§ EXERCISE GOAL
Could you write out every line of the records below, unchanged?

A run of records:
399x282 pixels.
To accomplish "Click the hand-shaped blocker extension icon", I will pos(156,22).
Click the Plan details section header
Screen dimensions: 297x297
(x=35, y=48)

§ RESULT FOR THIS TASK
399x282 pixels.
To accomplish "Click the hand-shaped blocker extension icon", I will pos(156,22).
Click the Plan details section header
Screen dimensions: 297x297
(x=35, y=48)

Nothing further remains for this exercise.